The cow-puncher snorted.

“Ride him! Why, pard, I’ve seen horned toads that could wiggle their legs a tarnation sight faster, an’ any self-respectin’ Gila Monster c’d beat him at a beauty show. Which I ain’t criticizin’ none, you understand, I’m just expressin’ my feelin’s.”

Antoine looked quietly at the broncho beside which the cowboy was standing.

“I would not enter yours at a beauty show,” he retorted.

“An’ I s’pose you’d be ekally scornful about him in a race? You might like to make a little bet on it?”

“No, no,” Antoine replied. “I would not bet against him in a race. He would run too well.”

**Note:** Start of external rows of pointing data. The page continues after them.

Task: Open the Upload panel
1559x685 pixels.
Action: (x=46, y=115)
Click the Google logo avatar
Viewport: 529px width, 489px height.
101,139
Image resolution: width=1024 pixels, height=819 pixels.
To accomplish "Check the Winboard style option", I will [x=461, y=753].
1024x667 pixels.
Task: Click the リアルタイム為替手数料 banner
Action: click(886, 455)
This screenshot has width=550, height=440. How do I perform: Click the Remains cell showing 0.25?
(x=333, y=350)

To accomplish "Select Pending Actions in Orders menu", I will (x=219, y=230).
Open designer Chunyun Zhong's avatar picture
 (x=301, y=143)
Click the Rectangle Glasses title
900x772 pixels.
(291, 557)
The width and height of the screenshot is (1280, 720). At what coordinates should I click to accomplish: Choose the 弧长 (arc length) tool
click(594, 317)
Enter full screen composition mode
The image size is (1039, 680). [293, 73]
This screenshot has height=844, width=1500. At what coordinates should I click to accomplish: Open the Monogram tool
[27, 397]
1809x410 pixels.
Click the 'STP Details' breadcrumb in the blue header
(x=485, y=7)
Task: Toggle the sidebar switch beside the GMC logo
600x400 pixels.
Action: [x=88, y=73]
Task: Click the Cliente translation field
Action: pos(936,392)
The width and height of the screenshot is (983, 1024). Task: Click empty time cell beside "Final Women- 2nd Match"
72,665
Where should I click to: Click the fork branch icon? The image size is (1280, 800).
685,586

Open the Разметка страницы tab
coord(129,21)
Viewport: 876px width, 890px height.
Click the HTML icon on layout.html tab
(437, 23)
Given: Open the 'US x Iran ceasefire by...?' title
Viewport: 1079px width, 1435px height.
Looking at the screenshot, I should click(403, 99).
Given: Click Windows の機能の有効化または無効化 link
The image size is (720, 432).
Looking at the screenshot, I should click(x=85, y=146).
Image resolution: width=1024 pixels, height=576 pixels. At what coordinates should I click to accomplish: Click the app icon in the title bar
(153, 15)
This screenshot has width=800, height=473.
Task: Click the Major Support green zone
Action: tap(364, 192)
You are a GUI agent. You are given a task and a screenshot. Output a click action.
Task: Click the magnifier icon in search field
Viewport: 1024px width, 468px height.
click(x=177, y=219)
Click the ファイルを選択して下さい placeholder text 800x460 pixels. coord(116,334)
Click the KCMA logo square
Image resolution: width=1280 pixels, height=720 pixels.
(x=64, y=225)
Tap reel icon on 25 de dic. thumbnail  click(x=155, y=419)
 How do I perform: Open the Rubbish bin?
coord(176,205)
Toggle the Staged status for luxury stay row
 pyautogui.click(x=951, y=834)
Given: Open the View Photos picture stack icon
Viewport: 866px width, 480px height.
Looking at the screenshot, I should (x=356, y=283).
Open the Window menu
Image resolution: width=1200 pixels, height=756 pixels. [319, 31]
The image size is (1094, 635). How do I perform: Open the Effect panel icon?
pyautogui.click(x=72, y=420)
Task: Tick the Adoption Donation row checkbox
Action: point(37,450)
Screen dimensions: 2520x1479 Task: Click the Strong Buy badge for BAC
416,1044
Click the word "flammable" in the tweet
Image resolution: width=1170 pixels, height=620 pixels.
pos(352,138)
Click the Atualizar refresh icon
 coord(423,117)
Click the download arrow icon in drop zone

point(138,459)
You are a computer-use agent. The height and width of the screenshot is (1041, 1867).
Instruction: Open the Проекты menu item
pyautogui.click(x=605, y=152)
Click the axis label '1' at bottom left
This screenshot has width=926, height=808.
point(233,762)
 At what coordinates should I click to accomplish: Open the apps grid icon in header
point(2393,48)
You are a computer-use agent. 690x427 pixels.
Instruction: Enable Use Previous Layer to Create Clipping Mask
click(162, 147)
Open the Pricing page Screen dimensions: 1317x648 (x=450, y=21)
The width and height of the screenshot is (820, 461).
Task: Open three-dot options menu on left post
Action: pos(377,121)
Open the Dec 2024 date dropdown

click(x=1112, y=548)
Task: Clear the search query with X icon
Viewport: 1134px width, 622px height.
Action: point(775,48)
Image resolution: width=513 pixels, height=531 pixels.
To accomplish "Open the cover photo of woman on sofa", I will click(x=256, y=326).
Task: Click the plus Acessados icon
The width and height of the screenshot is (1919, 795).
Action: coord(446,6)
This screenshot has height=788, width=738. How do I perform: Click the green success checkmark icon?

“What makes you opine he can run?”

“I know he can run,” the young paleontologist answered. “He must run. A horse with a pelvis placed as high as that, small body well tucked in, and those long, sloping pasterns must be a racer. There is Arabian blood in that horse.”

The cowboy deftly rolled a cigarette with one hand and eyed the speaker with considerable respect.

“This is pre-cisely the nine-millionth time I’ve acted like a locoed mule,” he admitted with candor. “I had you all doped out as tenderfoot, an’ when it comes to pony talk, you’re holdin’ a straight flush against my pair o’ deuces.”